ASSIGNMENT:
The lines from the one containing "You are a GUI" through the last one in the data: please copy those exactly, and only those, without the pictures.

Data entries

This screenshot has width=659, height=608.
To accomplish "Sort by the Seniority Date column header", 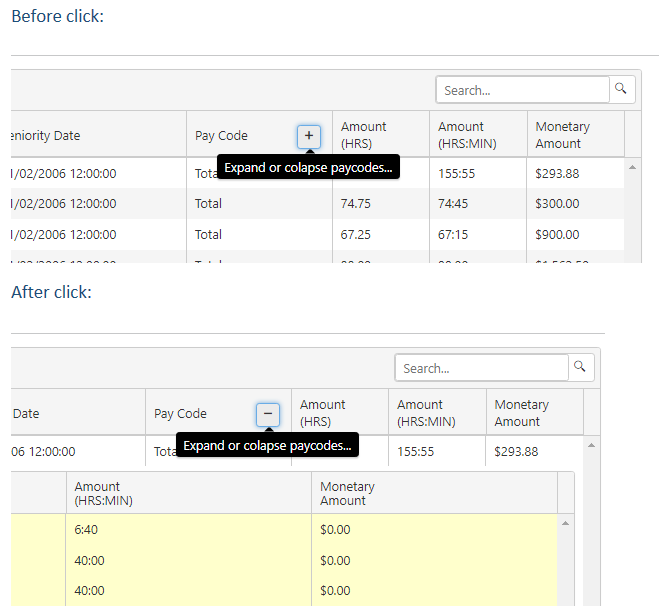I will 45,136.
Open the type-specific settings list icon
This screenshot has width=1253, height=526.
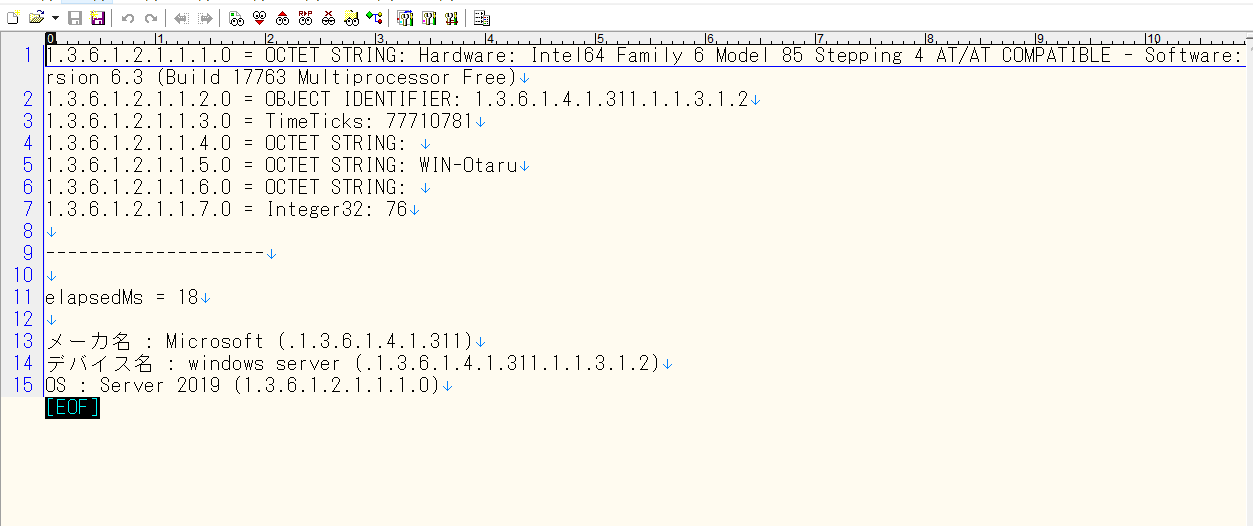point(405,18)
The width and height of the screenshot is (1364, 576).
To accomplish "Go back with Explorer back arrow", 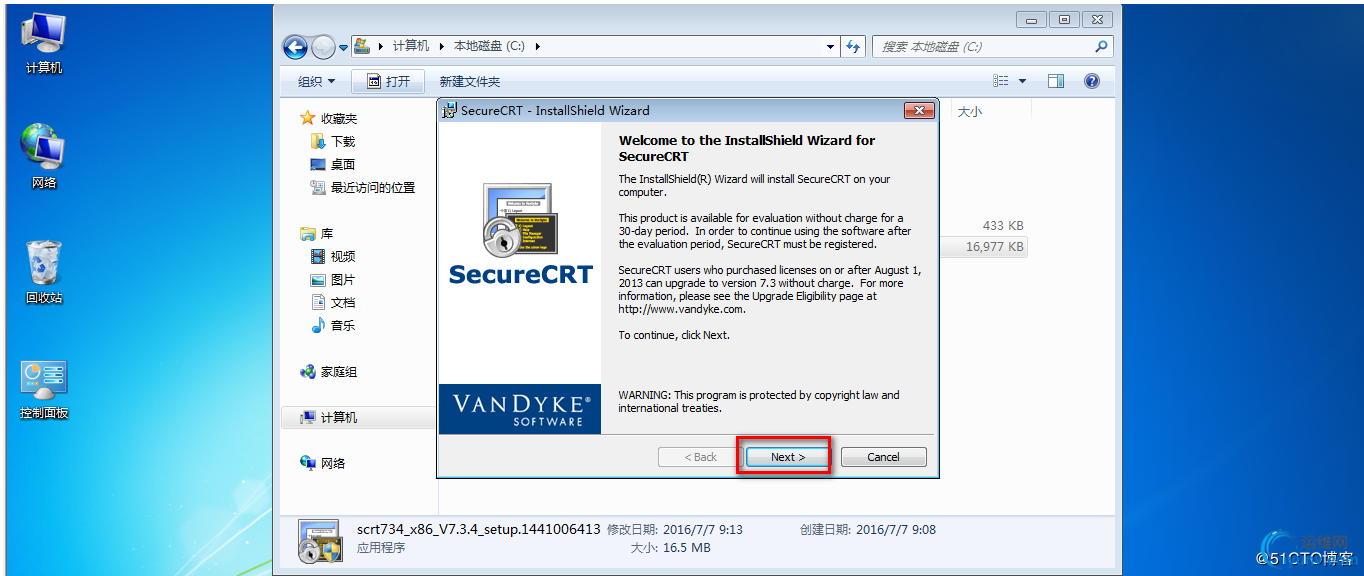I will click(x=295, y=46).
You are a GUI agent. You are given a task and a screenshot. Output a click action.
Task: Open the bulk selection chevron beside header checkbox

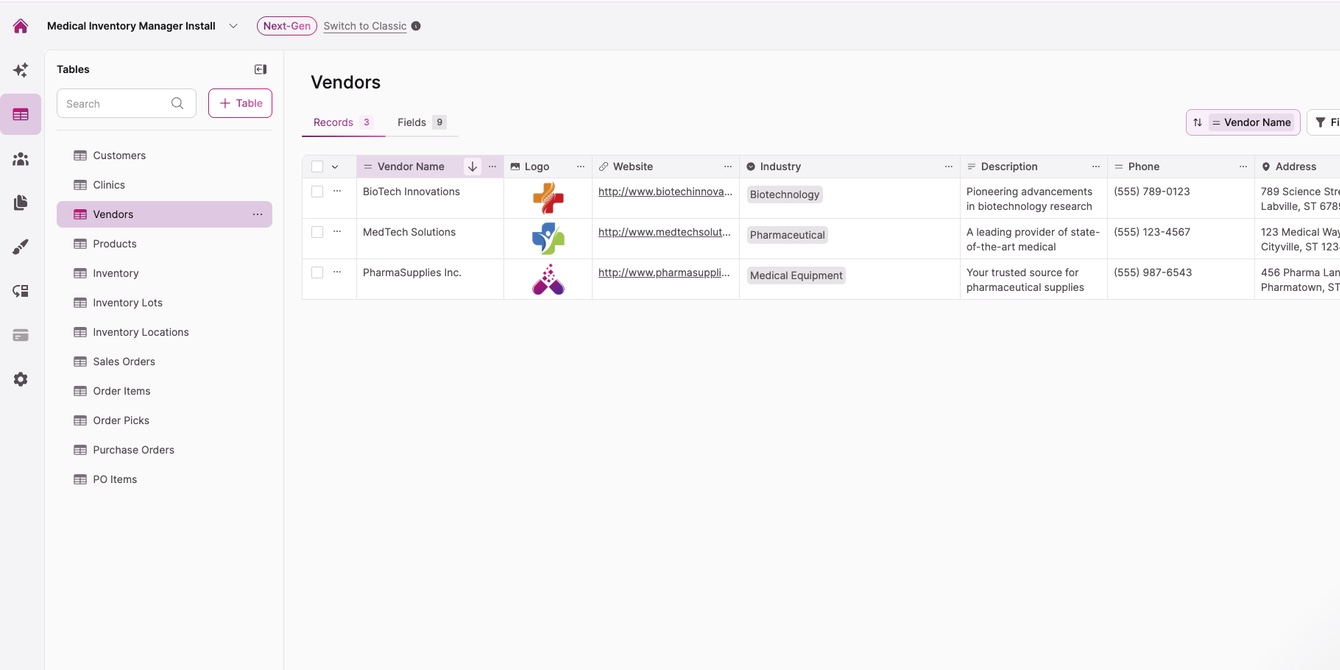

RESULT OF THIS EXERCISE:
You are a GUI agent. You are given a task and a screenshot. Output a click action.
Task: Open the bulk selection chevron beside header checkbox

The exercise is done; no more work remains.